▶ _TEXTO DA PÁGINA_:
Não se conformando com a decisão, o Representante da Fazenda Pública, interpôs recurso da mesma, tendo, nas suas alegações de recurso, formulado as seguintes conclusões:

«84. In casu, deveria ter sido dada uma maior acuidade ao escopo do consignado no artigo 23º, 24.º e 74.º da LGT; arts. 153º e 160º do CPPT; arts. 342.º, n.º1 e 350.º,n.º 1 ambos do CCivil; art. 11.º do assim como ao teor do vertido nos contratos de fls. 73 e sgs. do PEF junto aos autos (os quais não foram valorados pelo respeitosos tribunal a quo),

85. assim como ao teor da Certidão do Registo Comercial que faz parte integrante do PEF junto aos autos (a qual não foi devidamente valorada pelo respeitoso tribunal a quo),

86. Tudo devidamente condimentado e com arrimo no respeito pelo princípio da legalidade (art. 103.º da nossa mater legis).

87. Para que, se pudesse aquilatar pela IMPROCEDÊNCIA DA OPOSIÇÃO aduzida pelo Recorrido, contrariamente ao que foi considerado na douta decisão recorrida, maxime, para que fosse alvitrada pelo respeitoso Tribunal a quo, a qualificação do Oponente como parte legitima na execução em apreço.

▶ _TAREFA PROPOSTA_:
Reproduza fielmente o trecho do texto da página entre "87. Para que, se" e "execução em apreço.", inclusive.

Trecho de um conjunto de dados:
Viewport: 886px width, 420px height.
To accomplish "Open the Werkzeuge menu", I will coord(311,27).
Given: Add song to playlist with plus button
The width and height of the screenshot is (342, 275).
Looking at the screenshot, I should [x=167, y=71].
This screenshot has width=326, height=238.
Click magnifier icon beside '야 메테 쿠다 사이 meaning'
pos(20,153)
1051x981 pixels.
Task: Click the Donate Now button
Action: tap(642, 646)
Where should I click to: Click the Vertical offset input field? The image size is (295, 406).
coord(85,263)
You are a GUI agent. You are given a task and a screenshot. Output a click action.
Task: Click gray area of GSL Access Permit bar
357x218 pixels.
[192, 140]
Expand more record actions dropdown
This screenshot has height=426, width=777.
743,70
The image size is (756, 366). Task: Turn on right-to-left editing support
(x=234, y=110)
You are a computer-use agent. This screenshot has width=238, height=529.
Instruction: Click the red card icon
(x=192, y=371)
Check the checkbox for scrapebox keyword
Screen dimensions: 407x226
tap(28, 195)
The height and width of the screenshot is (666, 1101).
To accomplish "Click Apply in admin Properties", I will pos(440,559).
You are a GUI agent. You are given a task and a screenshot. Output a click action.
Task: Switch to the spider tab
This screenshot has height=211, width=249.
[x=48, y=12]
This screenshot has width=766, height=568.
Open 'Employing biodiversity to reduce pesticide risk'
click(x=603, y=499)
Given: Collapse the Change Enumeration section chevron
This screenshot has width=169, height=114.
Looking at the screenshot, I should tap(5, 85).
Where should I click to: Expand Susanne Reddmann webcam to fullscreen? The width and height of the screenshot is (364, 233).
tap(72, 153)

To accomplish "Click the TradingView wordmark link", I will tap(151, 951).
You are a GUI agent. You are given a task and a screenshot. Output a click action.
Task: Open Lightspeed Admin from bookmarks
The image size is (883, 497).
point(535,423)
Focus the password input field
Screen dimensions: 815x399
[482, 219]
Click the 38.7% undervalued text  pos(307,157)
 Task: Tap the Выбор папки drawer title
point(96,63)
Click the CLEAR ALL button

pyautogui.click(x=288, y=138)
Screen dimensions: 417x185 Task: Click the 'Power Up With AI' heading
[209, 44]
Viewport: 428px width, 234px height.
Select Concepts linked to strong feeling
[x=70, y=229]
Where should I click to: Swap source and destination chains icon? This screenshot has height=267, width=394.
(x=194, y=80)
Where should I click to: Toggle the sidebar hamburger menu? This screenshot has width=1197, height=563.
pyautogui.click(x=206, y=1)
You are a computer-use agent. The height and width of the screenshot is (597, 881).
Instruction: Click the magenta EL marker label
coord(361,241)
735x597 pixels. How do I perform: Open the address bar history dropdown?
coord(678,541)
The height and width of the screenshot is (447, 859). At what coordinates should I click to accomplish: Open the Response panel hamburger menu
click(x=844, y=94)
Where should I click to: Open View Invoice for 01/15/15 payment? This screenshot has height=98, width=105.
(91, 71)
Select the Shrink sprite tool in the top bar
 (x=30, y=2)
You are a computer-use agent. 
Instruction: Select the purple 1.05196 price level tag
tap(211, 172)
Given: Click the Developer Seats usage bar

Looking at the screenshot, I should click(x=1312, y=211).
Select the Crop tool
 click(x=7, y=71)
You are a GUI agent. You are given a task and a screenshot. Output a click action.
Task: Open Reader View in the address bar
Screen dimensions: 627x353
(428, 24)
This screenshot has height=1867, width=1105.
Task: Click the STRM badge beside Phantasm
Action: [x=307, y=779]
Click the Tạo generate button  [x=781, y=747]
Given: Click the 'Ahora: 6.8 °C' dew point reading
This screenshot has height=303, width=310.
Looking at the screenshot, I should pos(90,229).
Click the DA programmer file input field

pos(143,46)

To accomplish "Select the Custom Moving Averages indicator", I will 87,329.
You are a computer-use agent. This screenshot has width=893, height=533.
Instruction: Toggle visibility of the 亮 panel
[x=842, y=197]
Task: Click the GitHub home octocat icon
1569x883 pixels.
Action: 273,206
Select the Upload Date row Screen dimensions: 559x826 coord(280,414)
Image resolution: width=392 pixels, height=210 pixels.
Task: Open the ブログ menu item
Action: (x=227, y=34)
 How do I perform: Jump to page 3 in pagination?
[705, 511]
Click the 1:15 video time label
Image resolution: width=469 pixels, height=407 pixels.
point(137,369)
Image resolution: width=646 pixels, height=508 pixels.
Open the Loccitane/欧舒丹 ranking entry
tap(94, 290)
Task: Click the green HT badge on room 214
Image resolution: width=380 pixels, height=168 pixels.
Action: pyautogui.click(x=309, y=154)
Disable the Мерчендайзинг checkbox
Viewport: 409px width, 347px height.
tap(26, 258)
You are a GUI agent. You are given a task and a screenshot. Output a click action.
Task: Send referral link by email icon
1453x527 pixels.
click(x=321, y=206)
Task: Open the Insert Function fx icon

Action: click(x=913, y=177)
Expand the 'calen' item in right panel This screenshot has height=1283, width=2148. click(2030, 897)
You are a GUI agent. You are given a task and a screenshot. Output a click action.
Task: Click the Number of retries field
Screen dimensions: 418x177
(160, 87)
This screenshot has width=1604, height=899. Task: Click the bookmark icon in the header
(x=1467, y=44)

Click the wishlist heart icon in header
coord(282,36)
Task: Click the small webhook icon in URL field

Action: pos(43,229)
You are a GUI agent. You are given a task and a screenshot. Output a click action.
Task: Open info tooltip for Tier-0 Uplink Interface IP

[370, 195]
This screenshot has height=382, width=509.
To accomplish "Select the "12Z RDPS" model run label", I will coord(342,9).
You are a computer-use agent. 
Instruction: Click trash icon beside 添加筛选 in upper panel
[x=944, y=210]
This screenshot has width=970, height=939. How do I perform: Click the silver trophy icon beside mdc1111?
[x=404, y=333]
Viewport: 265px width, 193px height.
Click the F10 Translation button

▶ _RESULTADO DA TAREFA_:
87. Para que, se pudesse aquilatar pela IMPROCEDÊNCIA DA OPOSIÇÃO aduzida pelo Recorrido, contrariamente ao que foi considerado na douta decisão recorrida, maxime, para que fosse alvitrada pelo respeitoso Tribunal a quo, a qualificação do Oponente como parte legitima na execução em apreço.